The reasons why I have taken this exploratory approach to exactly this question is to better understand the likely trajectories for construction should we continue getting higher proximity to manufacturing.
Since I worked in manufacturing some 15 years age, the leading trend was to integrate horizontally and vertically stretching further in the value chain and being able to simplify the value creation process by reducing systems and autonomy. Companies became bigger and bigger catering for a global audience and each company with ambition to win in their space would have to excel in each part of the Value Chain (Michael Porter).

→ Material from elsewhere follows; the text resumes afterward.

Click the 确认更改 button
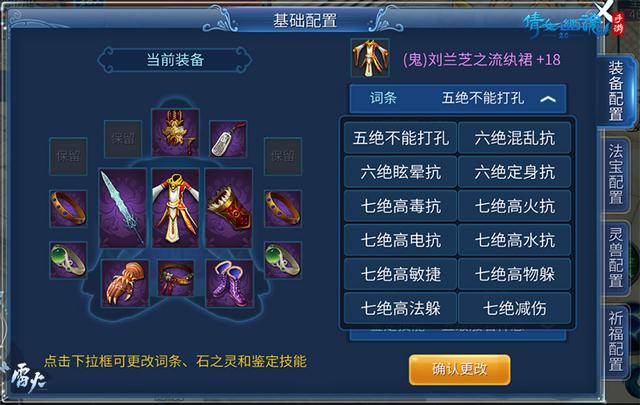point(460,369)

Revisiting companies I have worked with in the past, discussing with former managers from these companies and former co-workers however paints a different picture, and this centralisation and ownership of all elements of the value chain has in some cases been an impossible battle to win. In reality, this is about building capabilities and resources excelling up and beyond everyone else in each part of this process, basically in convergence with the core business of the manufacturing company. You cannot win without excelling in both value chain optimization and in your ability to innovate and understand which products the customers demand. Thus, tremendous managerial pressure was placed on these companies and their ability to deliver to the market needs that being local or global became increasingly challenging.

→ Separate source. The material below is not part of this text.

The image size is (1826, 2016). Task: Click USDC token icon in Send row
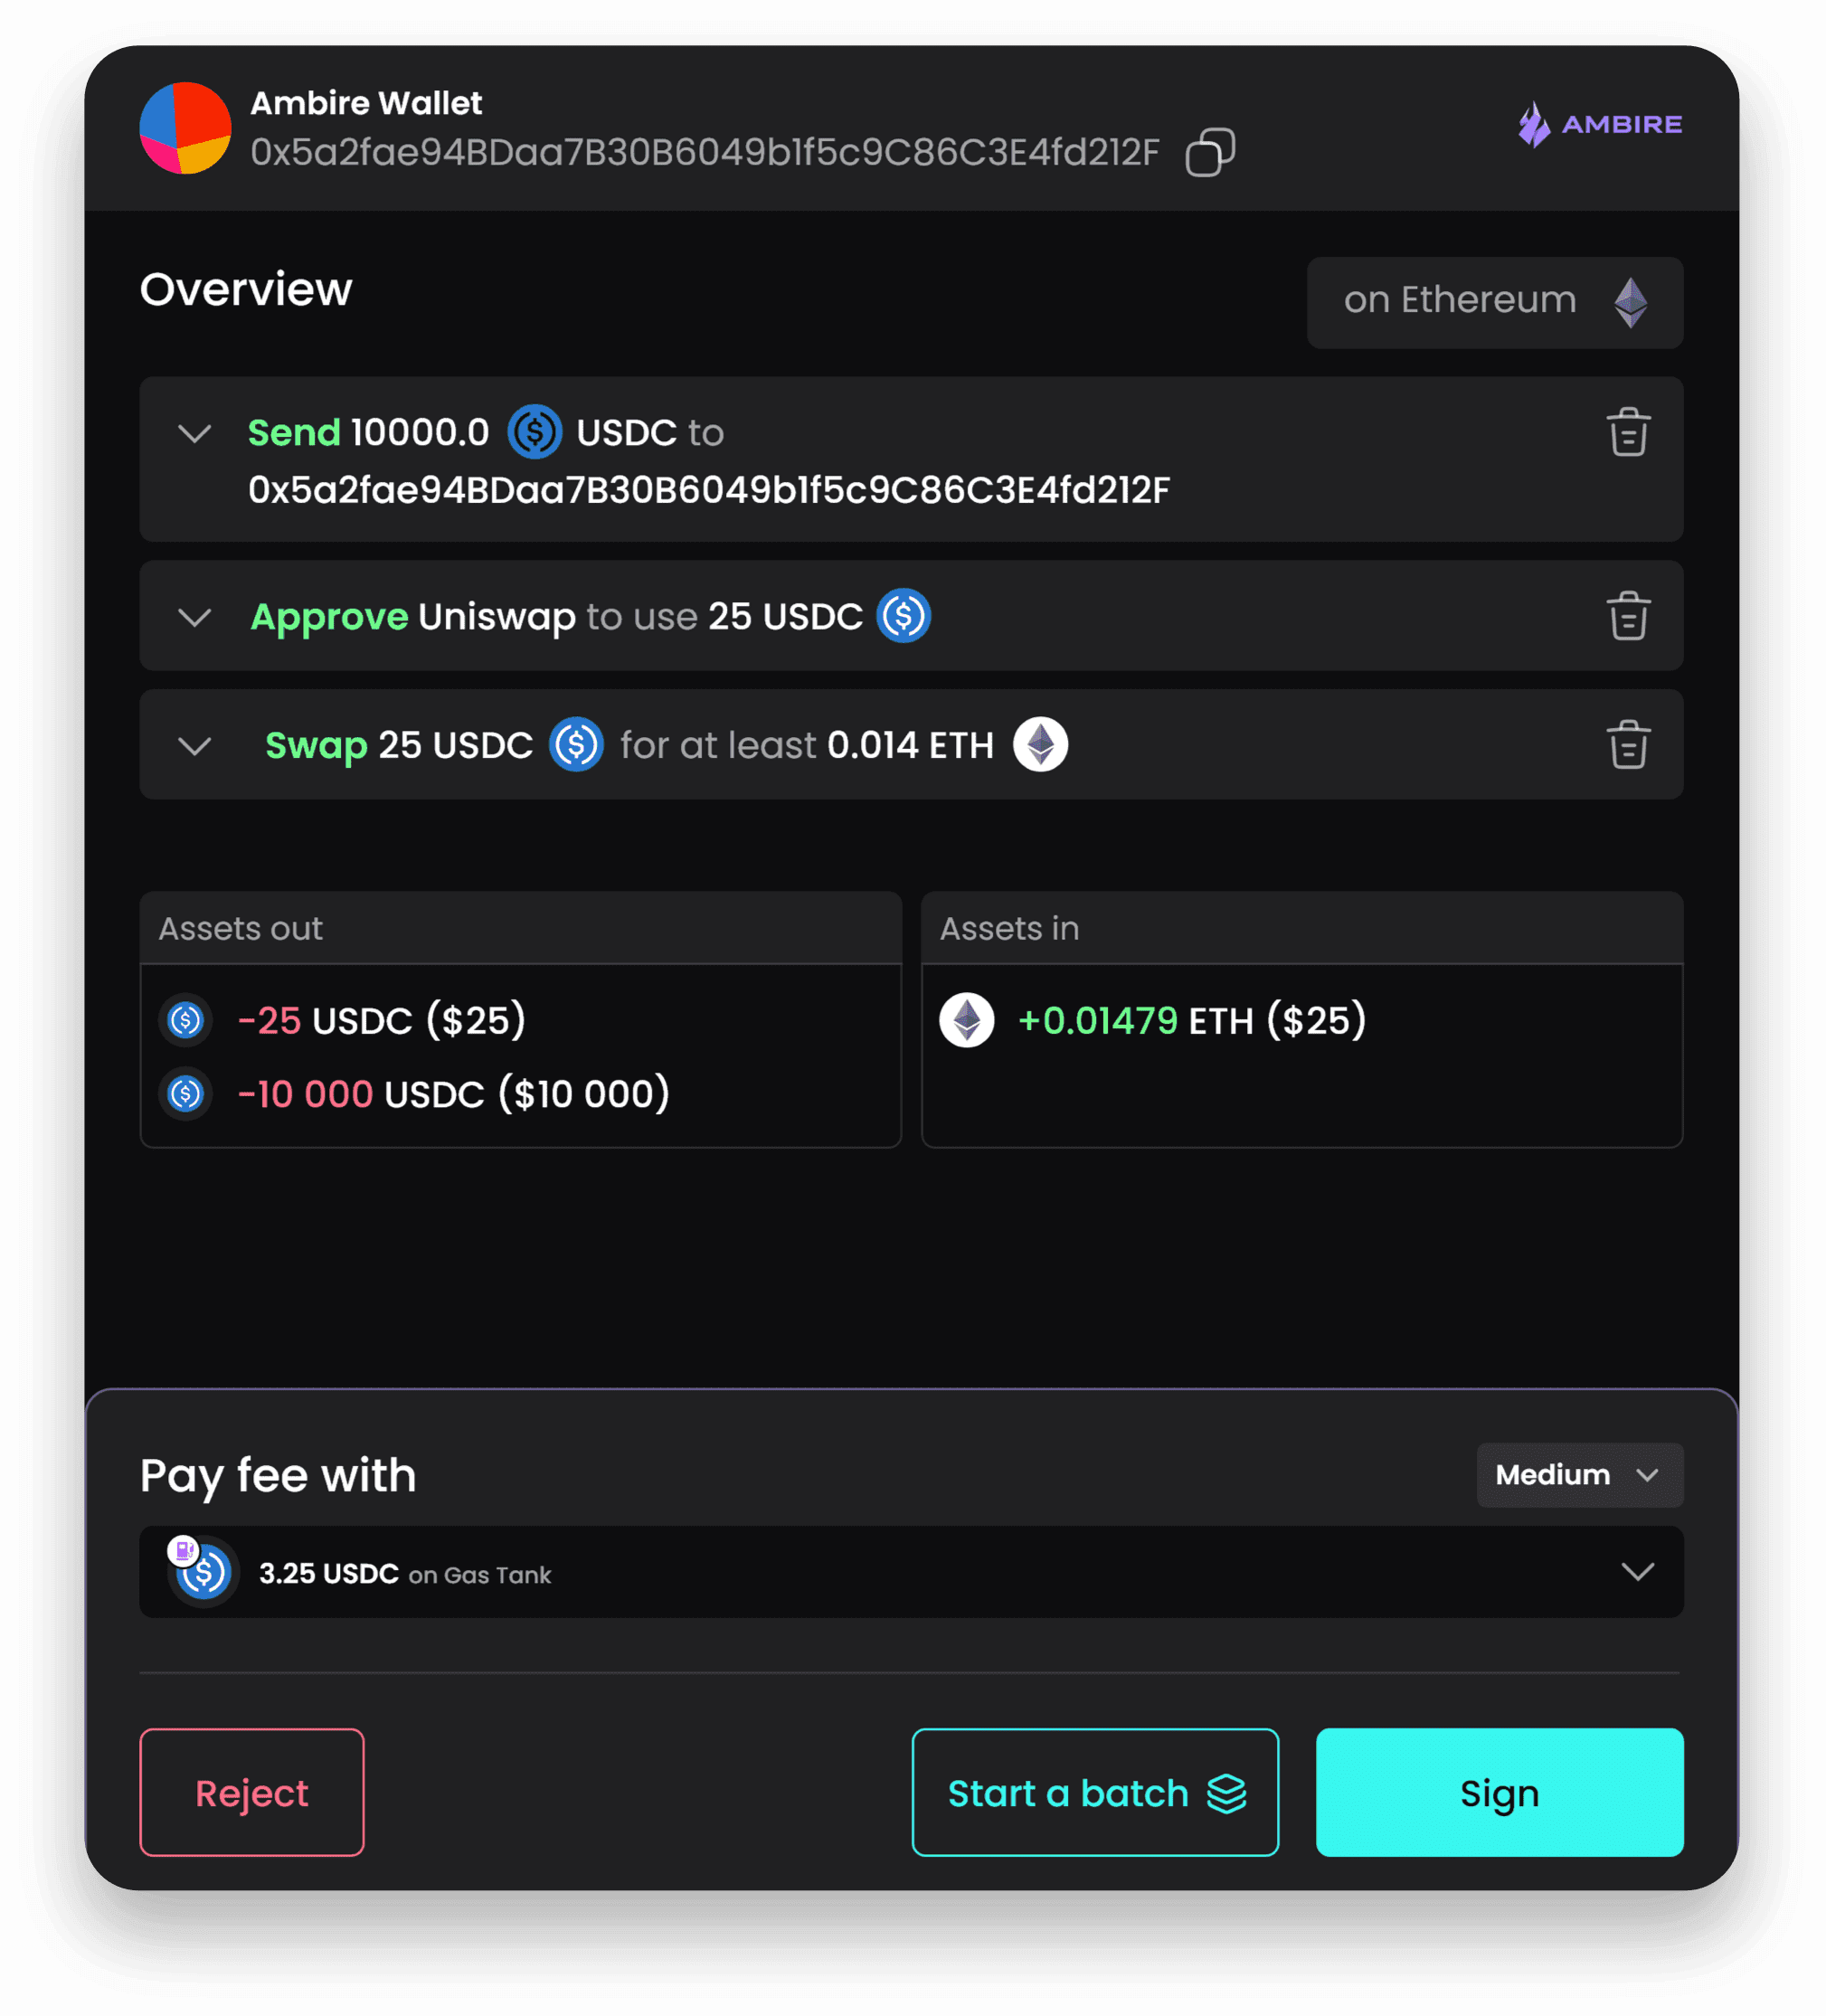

However, this challenge has created a new breed of companies who challenge exactly this space and focus on these parts of the value chain as their inherent core business instead of a necessary “evil” in order to deliver the products that are the manufacturing companies' core business. Leading companies such as Audi, Apple and Nike have partnered up with the likes of Flex (formerly Flextronics) to build new strength in their collective capacity and competences. The speed and velocity of meeting customer demand puts even more pressure on the value chain, which is why there are several advantages to this segregation:
A) each company will build and organise their business around their respective core business resulting in synergies
B) allows more flexibility and speed in meeting market demands and increasing innovation
C) reduces risk and cost since both companies can build economy of scale, and
D) with this increased efficiency be less risk adverse and constantly test the boundaries of the core business in proximity to future client demands.
Below a short video with Flex CEO Mike McNamara explaining their take on Manufacturing:
How does this reflect on construction?
Well, in construction we are still focusing on building control and creating value – for the client, our partners and ourselves – in each element of the value chain. Construction companies generally work in a non-integrated process with contracts and waterfall approach to co-working, which basically just pushes liabilities downstream.
This organisation of the value chain is however changing among some of the most forward thinking companies such as DPR, FIRA, MTH, NCC, CMIG and many more.
In Helsinki an innovative builder is completely changing trajectory, from having a traditional workforce and supply chain to being a white collar builder with a keen focus on 5D and adding value to the project, before applying a platform business model inspired by Uber and AirBnB to the actual construction of the build very similarly what Nike, Apple and other companies have done with Flex as supplier.